Science and the greens

I’ve written a piece with Adam Corner about science and the green movement.

It’s a complex issue with many components, characters, ideas and histories to weave through. Although I have a lot of sympathy when people, like Fred Pearce, worry the green movement is too often “turning up on the wrong side of the scientific argument”, I also think we should be careful of marginalising the political contribution the green movement can offer. Scientists and members of the green movement – where they don’t already overlap – should be listening to each other more.

You can read the full piece at the New Left Project, or here’s an extract:

It’s not just their scepticism of science and technology, which gets the greens into trouble with the scientific community; it’s their overconfidence in it too. In the wake of the 2009 “Climategate” hack, Mike Hulme wrote a piece for the Guardian complaining that climate camp activists misunderstood science as they tried to use it for political advocacy. Citing an example of a banner claiming protestors were “armed only with peer-reviewed science”, Hulme stressed they were armed with much more than that. The Climate Camp protest reflected a powerful vision of politics and economic justice, and should be open about that. Using phrases like “as demanded by the science” only emasculates public debate.

It is important to see that Climate Camp slogan in its political context too though. The campaigners were responding to concerns that they were dangerous; they wanted to suggest they were armed with something other than sticks. The actual banner has a set of ellipses as well as the word “only” between “armed” and “peer reviewed”. Read in such light, we could even see this as a relatively humble cultural reference to science, applied for its timidity, not ferocity. Moreover, why not stand behind some science? Especially as there are so many others quick to try to diminish the strength of scientific voices in this debate. We appreciate this may sound at odds with our earlier emphasis on the political nature of science and technology, but it is possible to be aware that science won’t win a battle outright, and still say it is part of the argument. We think our environmental policy decisions can cope with the small degree of nuance required to draw on science whilst also putting it in a social context. We think our environmental policy needs to be able to do this.

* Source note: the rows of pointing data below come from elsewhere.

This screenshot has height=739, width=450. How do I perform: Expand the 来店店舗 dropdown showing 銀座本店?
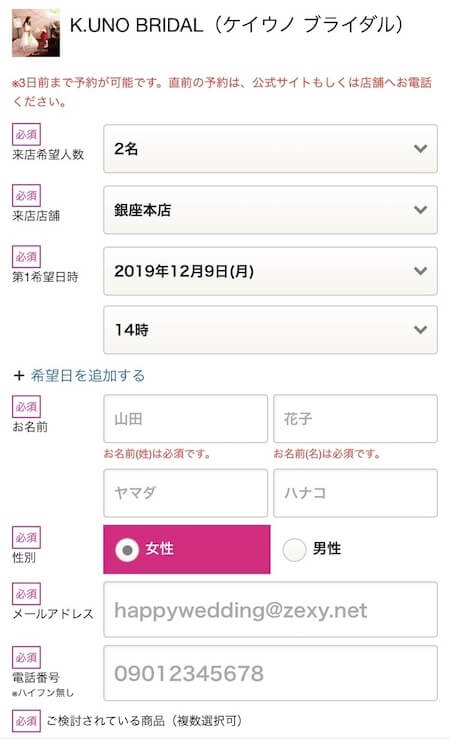270,210
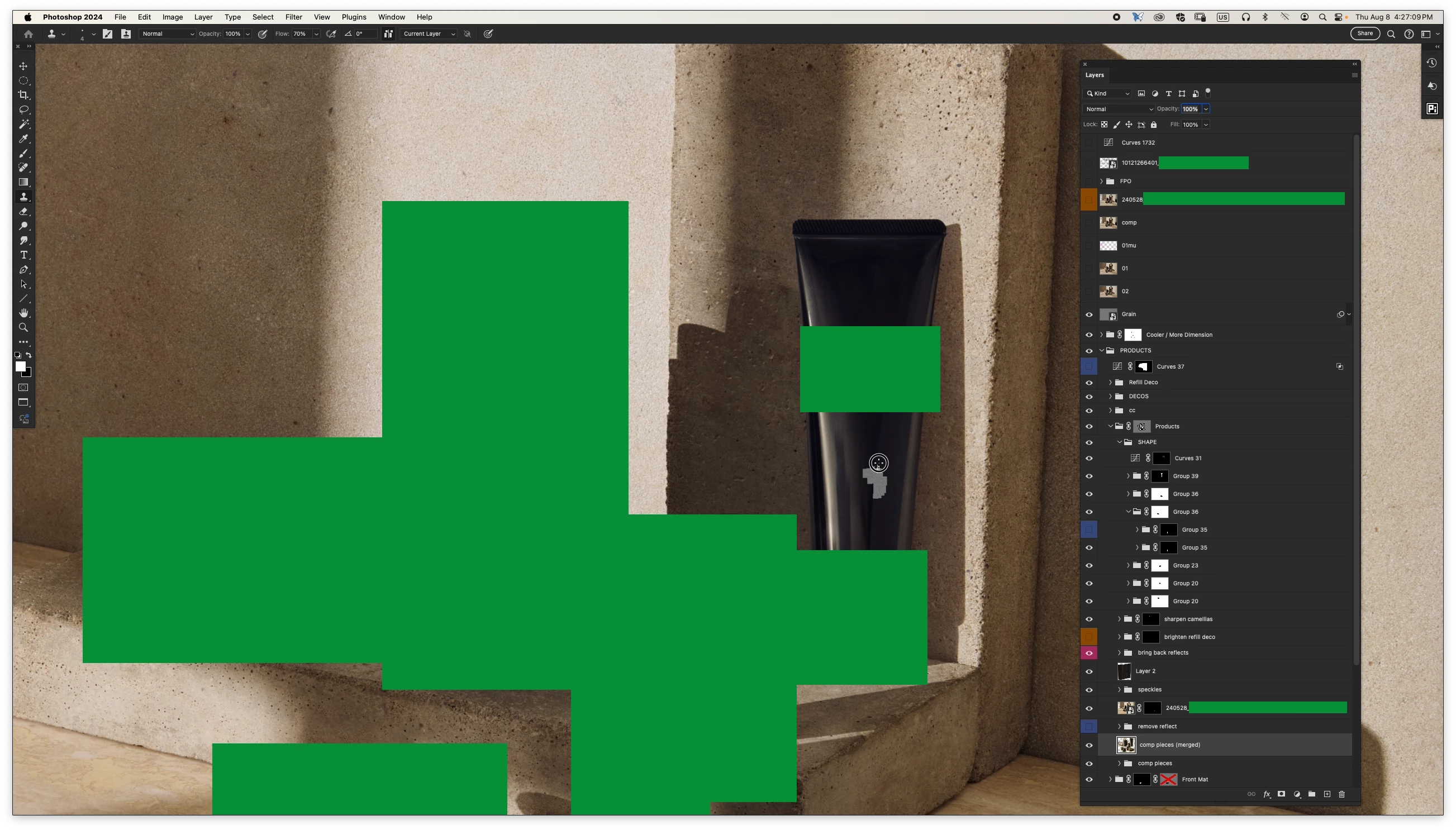This screenshot has height=830, width=1456.
Task: Toggle visibility of Layer 2
Action: click(x=1089, y=671)
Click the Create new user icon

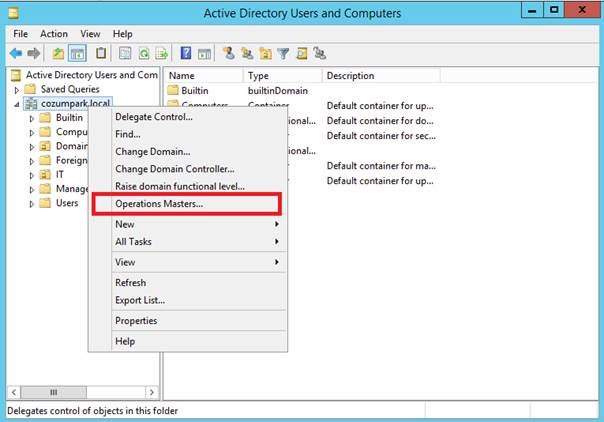tap(229, 54)
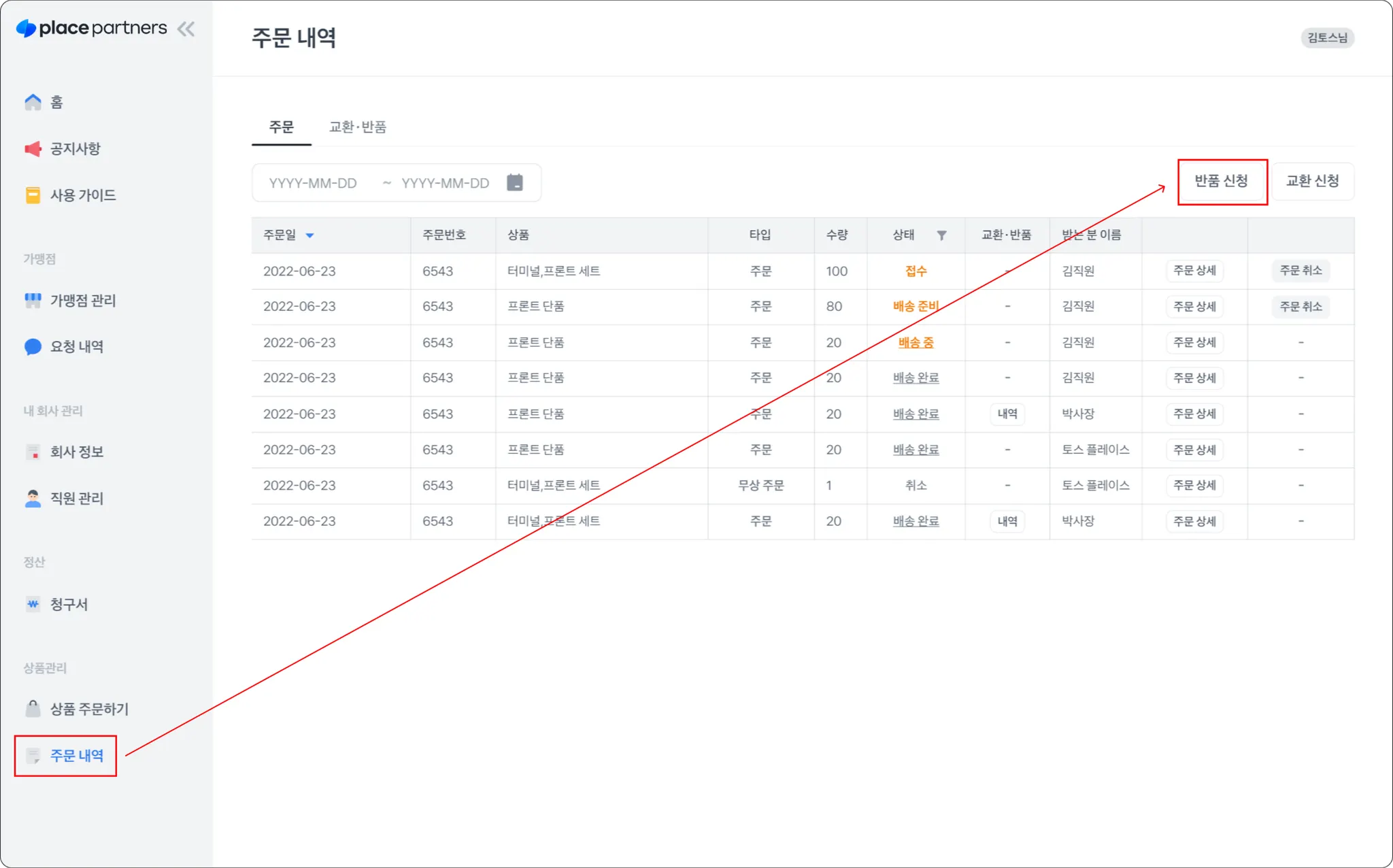Click the megaphone notice icon
This screenshot has width=1393, height=868.
tap(33, 148)
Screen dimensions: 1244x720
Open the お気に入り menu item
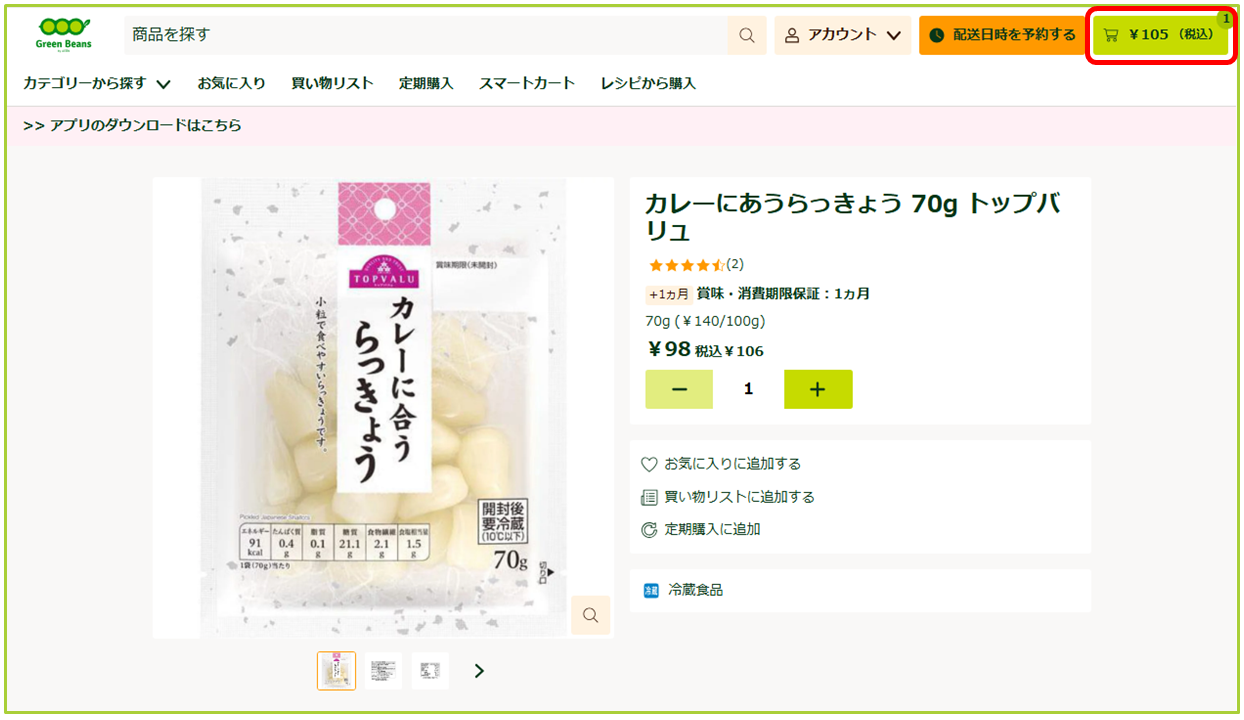pos(231,83)
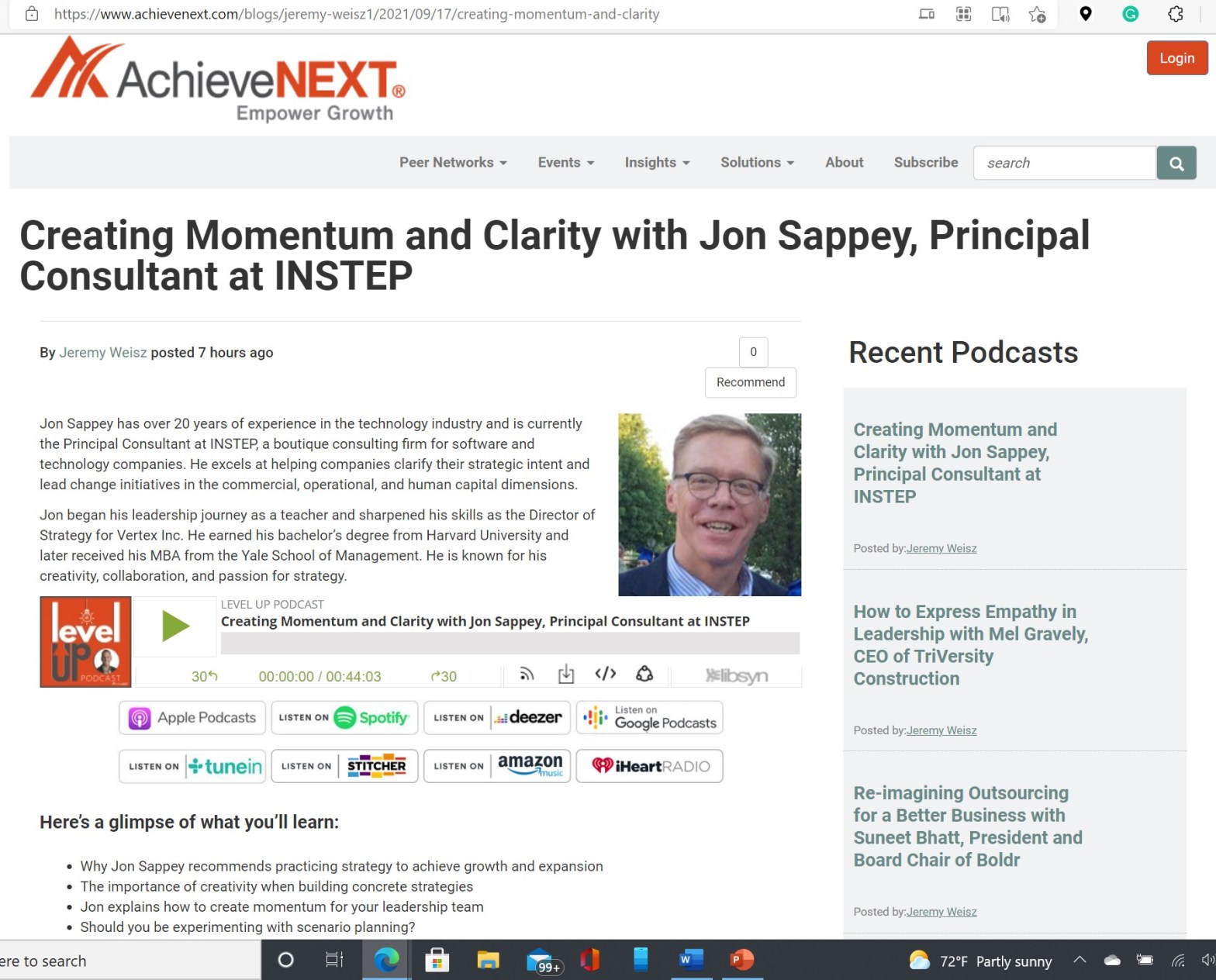Image resolution: width=1216 pixels, height=980 pixels.
Task: Click the podcast RSS feed icon
Action: (x=527, y=675)
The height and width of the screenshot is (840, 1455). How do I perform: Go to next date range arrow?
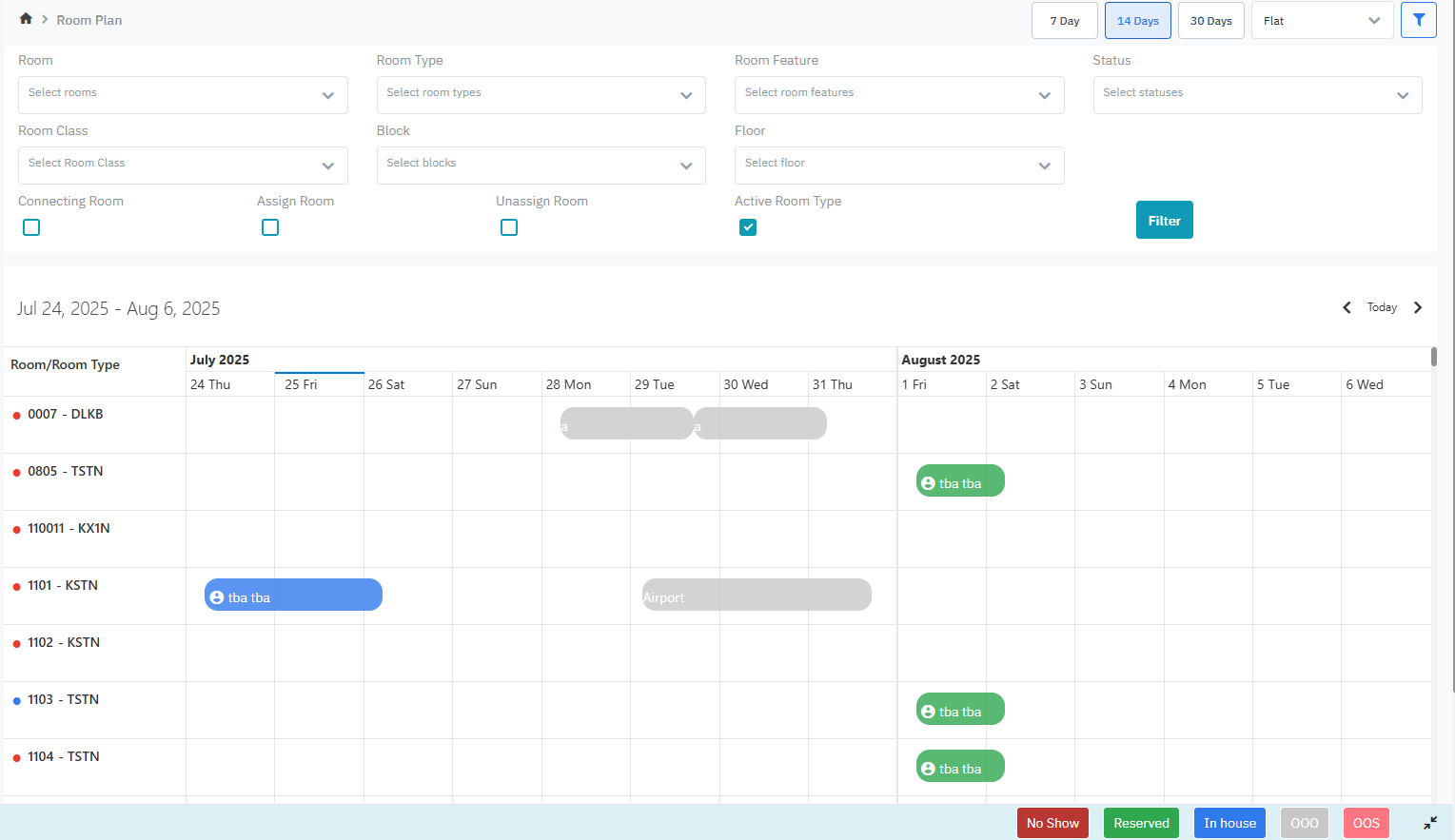pyautogui.click(x=1418, y=307)
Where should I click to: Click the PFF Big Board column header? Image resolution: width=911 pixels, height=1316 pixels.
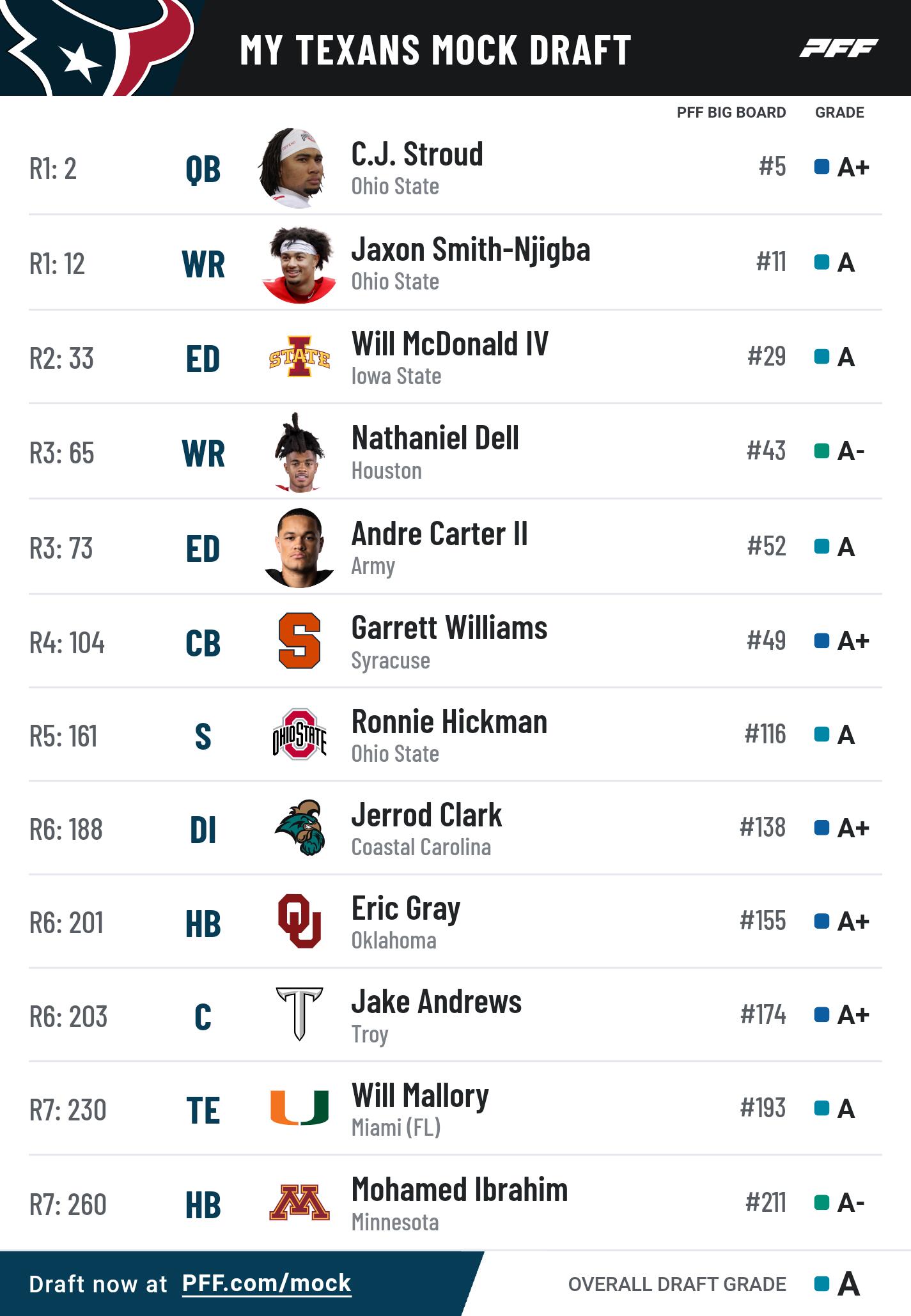731,112
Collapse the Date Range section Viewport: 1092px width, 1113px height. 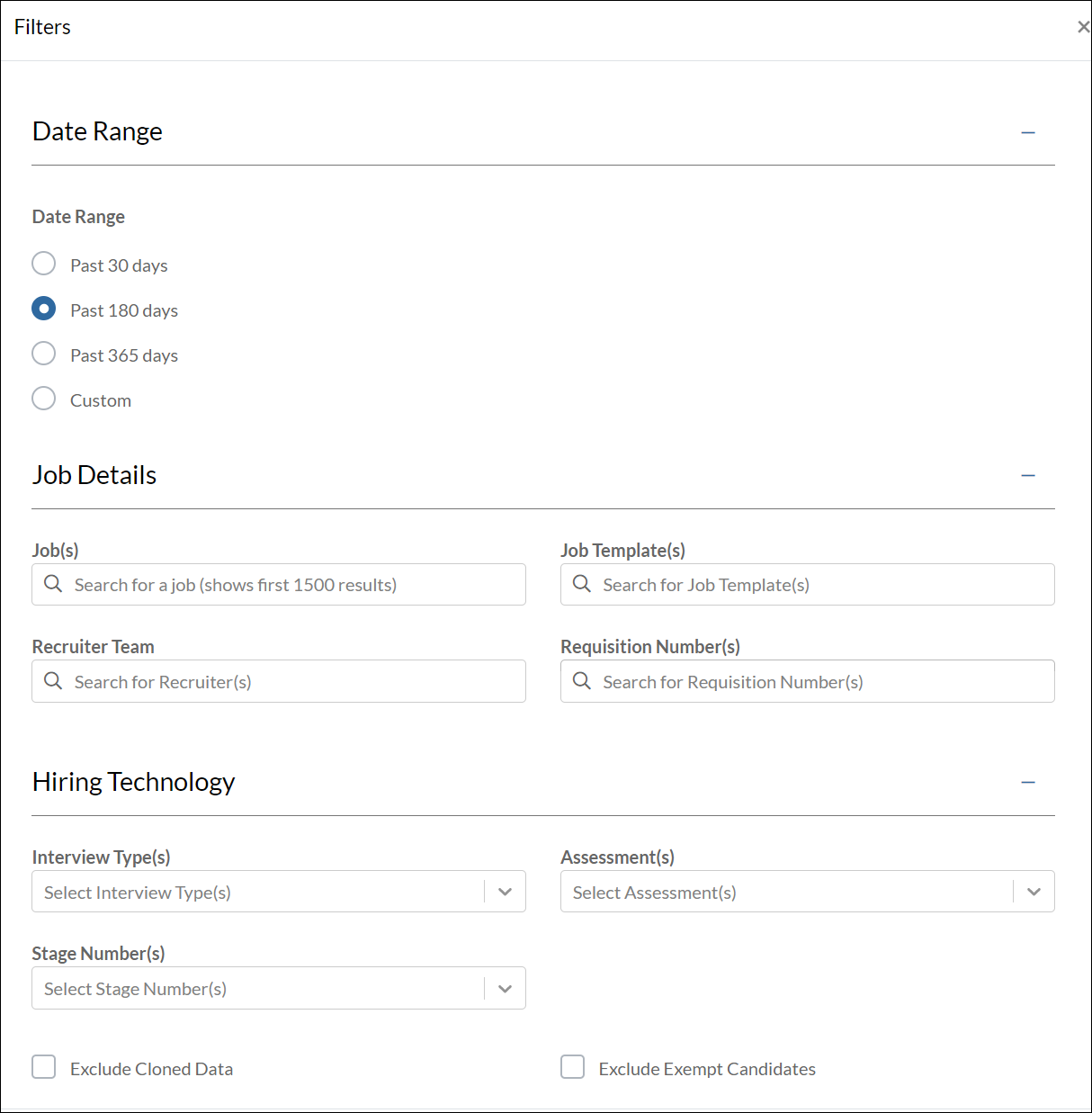tap(1028, 132)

Steven Yearley suggests environmental NGOs were initially wary about campaigning on climate change; they were looking for concrete successes and this topic just looked like one designed to provoke and sustain controversy. Looking at recent campaigns, we might be excused for thinking some have returned to a rather 80s focus on saving animals and battling corporate corruption. It’s all bees, oil spills, gas bills and aircraft noise, with the complex, abstract and contested topic of climate change hiding in background. Maybe the climate science will come out from behind the polar bear pictures with the publication of the fifth IPCC report, or maybe not. Sense About Scienceare working on questions of the public understanding of uncertainty. Arguably this is a worthwhile, scientific and sensible thing to do, but considering the well documented well-funded and well-organised campaigns to spread doubt in climate science (the so-called “Merchants of Doubt”), it’s understandable many are concerned about such an approach. One person’s open and healthy acceptance of uncertainty is another’s “dragging heels with inaction”, or even stirring trouble. Uncertainty, like many aspects of environmental policy, can be rhetorically deployed to a range of ends.